**TASK INSTRUCTIONS**
Collect every line below that contains the word "agent".

**SOURCE MATERIAL**
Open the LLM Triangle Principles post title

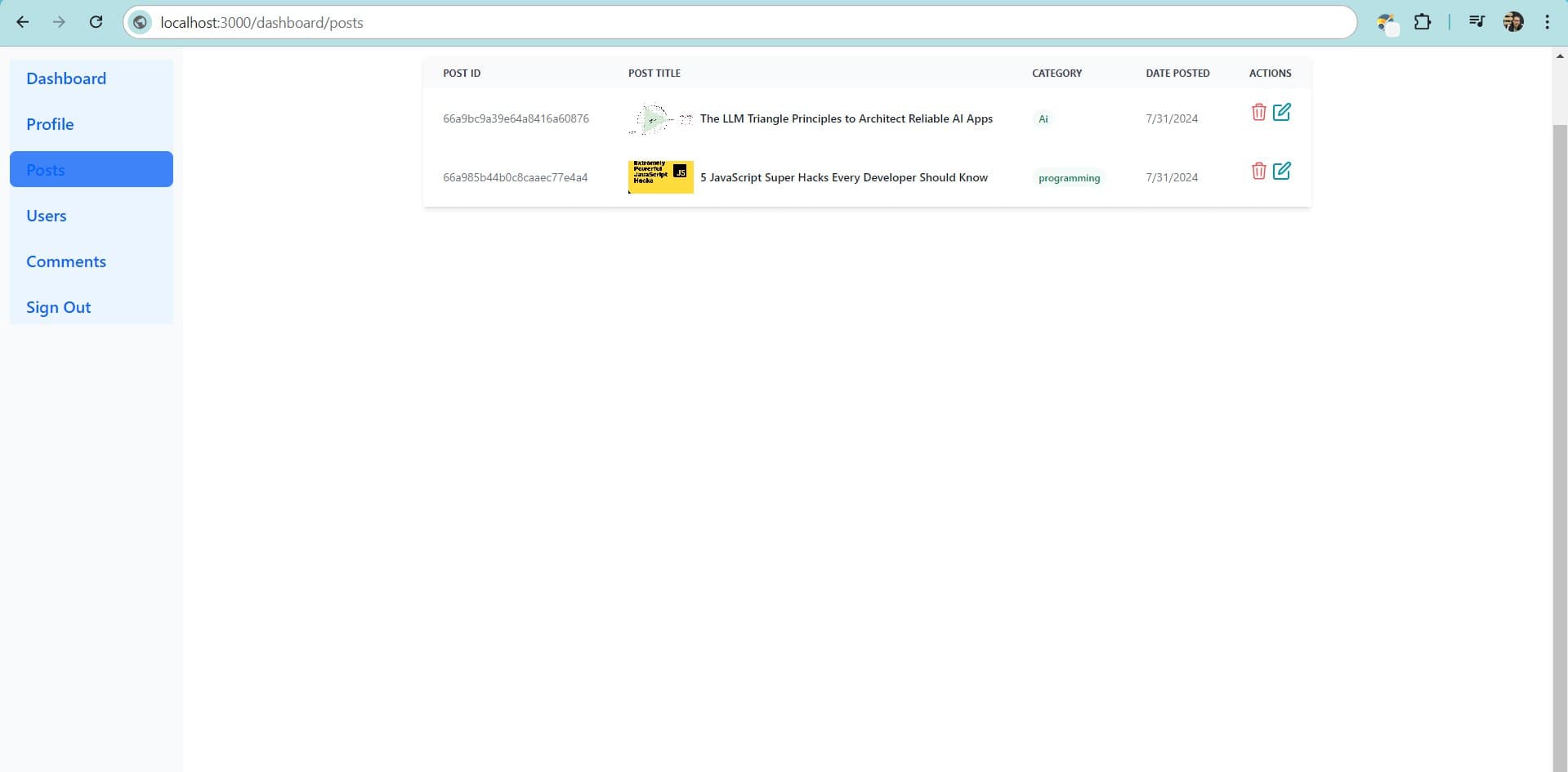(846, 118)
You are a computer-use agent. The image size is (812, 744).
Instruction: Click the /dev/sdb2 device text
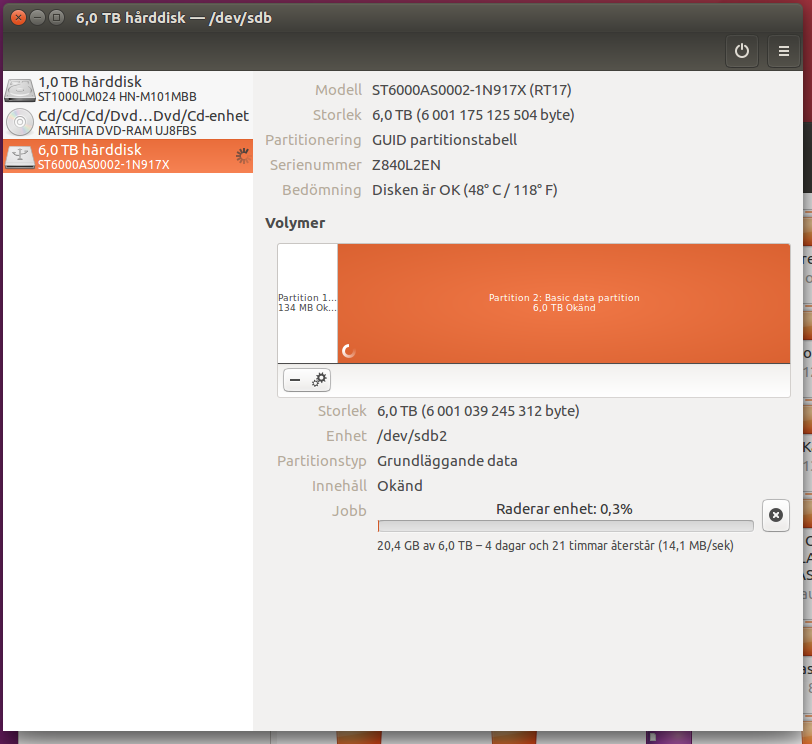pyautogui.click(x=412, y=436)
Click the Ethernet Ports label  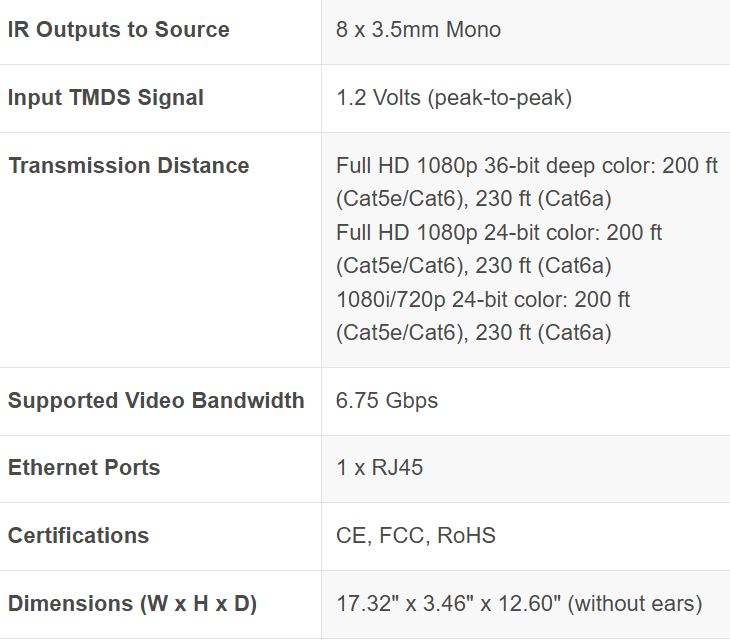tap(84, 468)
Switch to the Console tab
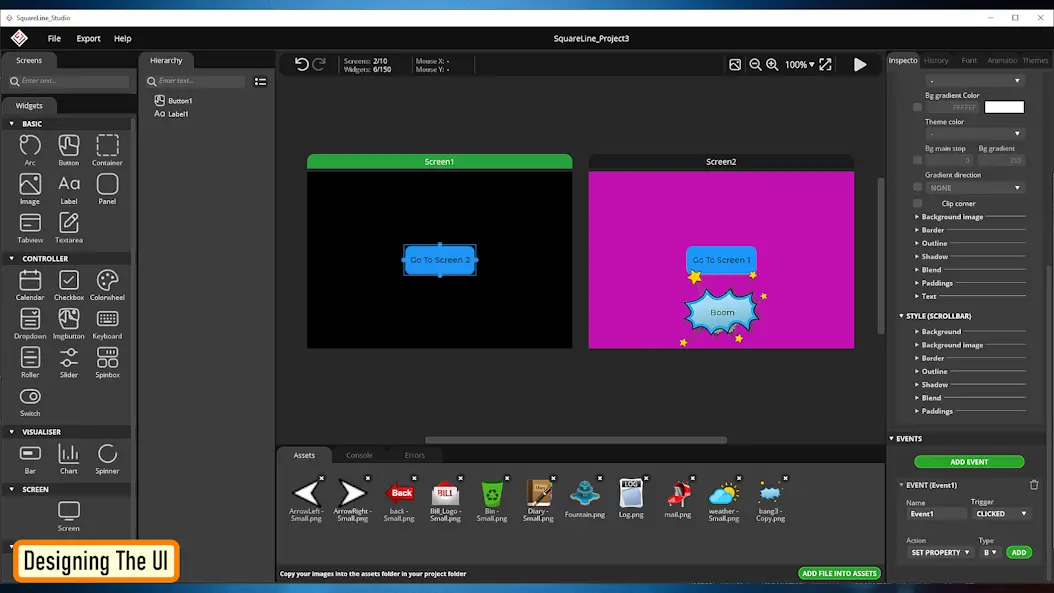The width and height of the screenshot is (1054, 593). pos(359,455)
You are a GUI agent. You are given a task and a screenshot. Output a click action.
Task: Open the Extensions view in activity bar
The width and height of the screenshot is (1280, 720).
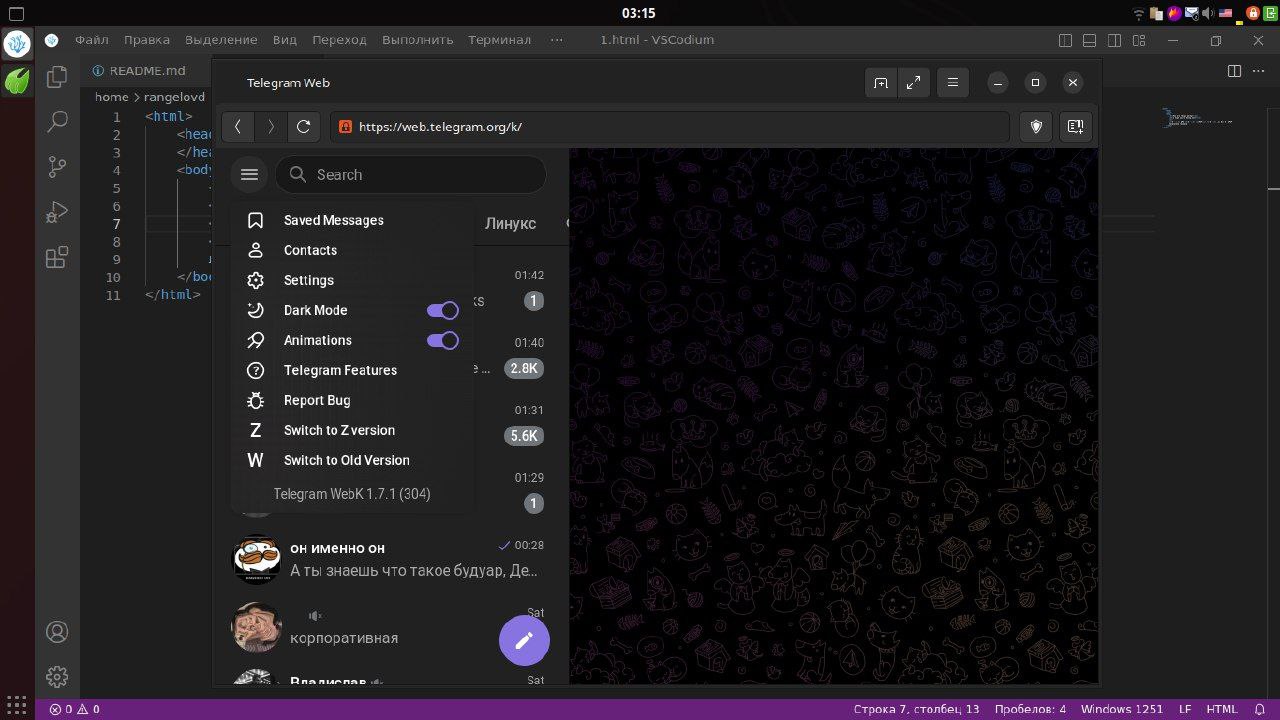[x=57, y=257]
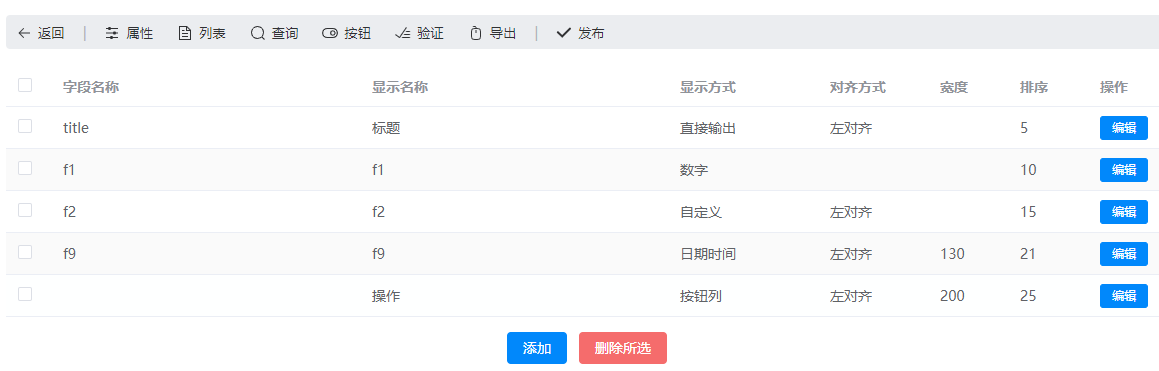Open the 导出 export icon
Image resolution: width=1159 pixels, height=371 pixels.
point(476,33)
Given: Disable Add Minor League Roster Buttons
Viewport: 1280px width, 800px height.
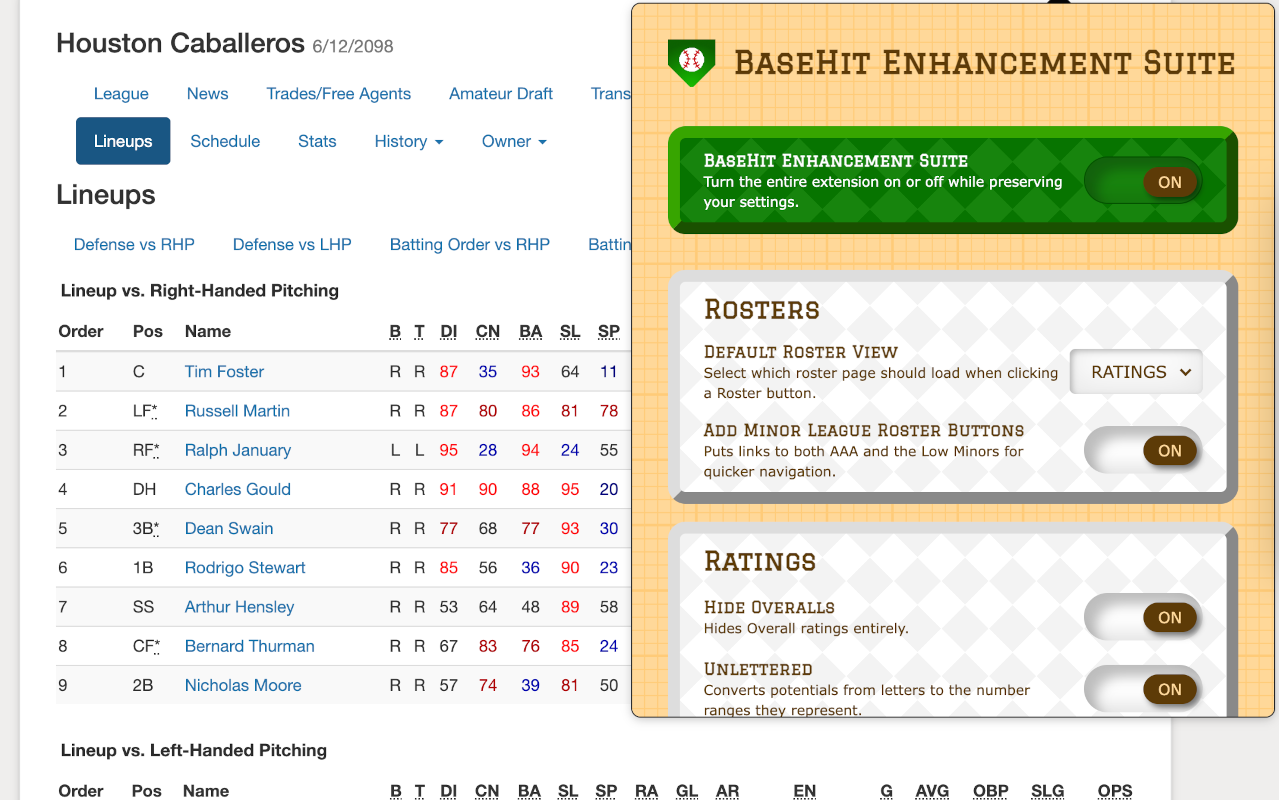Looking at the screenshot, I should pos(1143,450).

**RESULT FOR THIS EXERCISE**
You are a computer-use agent. The image size is (812, 744).
You are a GUI agent. You are given a task and a screenshot. Output a click action.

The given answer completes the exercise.